While much has already been said of iOS 9‘s big features, including a revamped Siri, new health tracking options, and transit directions coming to Maps, we’re now getting a fresh look at one of the smaller aspects of Apple‘s new mobile OS, but one that we use every day: the app switcher. In terms of the overall user interface, iOS 9 changes very little of what was established in 8 and 7, but switching and closing apps is a different story.
iOS 9’s app switcher is still based on swiping left and right to access open apps, much like flipping through a deck of cards, and it’s still accessed by double-tapping the iPhone or iPad’s home button. What gone now is the quick access to frequent contacts along the top of the screen, which was just introduced last year in iOS 8. Also gone are the icons for open apps along the bottom of the screen.
You can see the animation in action here, and how it’s very similar to Apple’s old Cover Flow interface that was featured in iTunes until several years ago.
Imagery source: Apple Insider
App screens are now slightly overlapping one another, similar to Safari tabs on the iPhone, but from right to left, instead of bottom to top. The app icons are small, and sit atop the screens, while the name of the app has much larger text now. Also, instead of the home screen being the left-most “card,” it is now on the right.

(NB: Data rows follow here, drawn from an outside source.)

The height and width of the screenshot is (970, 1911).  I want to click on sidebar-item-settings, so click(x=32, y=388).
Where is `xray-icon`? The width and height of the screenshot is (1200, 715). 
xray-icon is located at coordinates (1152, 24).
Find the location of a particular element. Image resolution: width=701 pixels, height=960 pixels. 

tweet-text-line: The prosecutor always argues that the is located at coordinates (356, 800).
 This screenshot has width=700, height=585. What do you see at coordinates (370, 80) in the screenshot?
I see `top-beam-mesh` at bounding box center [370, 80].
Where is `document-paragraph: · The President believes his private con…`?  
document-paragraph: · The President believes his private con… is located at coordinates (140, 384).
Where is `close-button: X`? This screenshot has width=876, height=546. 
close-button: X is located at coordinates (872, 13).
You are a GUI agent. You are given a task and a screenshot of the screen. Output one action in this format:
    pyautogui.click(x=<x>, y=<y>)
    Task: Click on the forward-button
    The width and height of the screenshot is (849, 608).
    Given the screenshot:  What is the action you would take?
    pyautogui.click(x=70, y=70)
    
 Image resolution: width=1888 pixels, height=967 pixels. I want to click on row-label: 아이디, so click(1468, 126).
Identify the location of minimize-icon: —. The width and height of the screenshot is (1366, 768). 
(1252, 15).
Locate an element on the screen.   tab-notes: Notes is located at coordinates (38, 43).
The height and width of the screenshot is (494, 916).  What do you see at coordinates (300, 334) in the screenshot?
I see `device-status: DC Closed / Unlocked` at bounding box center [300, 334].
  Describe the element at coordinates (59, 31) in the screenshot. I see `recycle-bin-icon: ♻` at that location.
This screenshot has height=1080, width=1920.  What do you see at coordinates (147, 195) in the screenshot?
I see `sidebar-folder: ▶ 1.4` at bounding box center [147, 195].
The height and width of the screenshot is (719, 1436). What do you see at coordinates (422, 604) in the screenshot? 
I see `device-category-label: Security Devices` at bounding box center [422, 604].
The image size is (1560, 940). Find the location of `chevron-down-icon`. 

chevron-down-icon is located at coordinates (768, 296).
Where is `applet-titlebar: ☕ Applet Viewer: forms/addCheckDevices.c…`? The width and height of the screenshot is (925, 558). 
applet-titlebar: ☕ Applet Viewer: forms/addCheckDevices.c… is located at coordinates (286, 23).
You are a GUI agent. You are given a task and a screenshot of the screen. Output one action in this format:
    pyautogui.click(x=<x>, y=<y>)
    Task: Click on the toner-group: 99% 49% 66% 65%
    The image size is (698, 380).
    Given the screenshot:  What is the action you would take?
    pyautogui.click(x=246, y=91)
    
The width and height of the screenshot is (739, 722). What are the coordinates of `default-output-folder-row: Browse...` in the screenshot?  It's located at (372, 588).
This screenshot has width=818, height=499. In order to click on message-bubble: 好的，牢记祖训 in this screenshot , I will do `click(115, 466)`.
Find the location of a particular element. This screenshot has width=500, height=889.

Other things that do remain the same are swiping up on an app to close it, and another single press of the home button will return to the app that open before the switcher was activated. It’s hard to say that the new interface is either better or worse than the previous version, as it doesn’t really improve functionality or seem to making anything clearer. We’ll probably never know what prompted the change, but it will just be something get used to come iOS 9’s release this fall.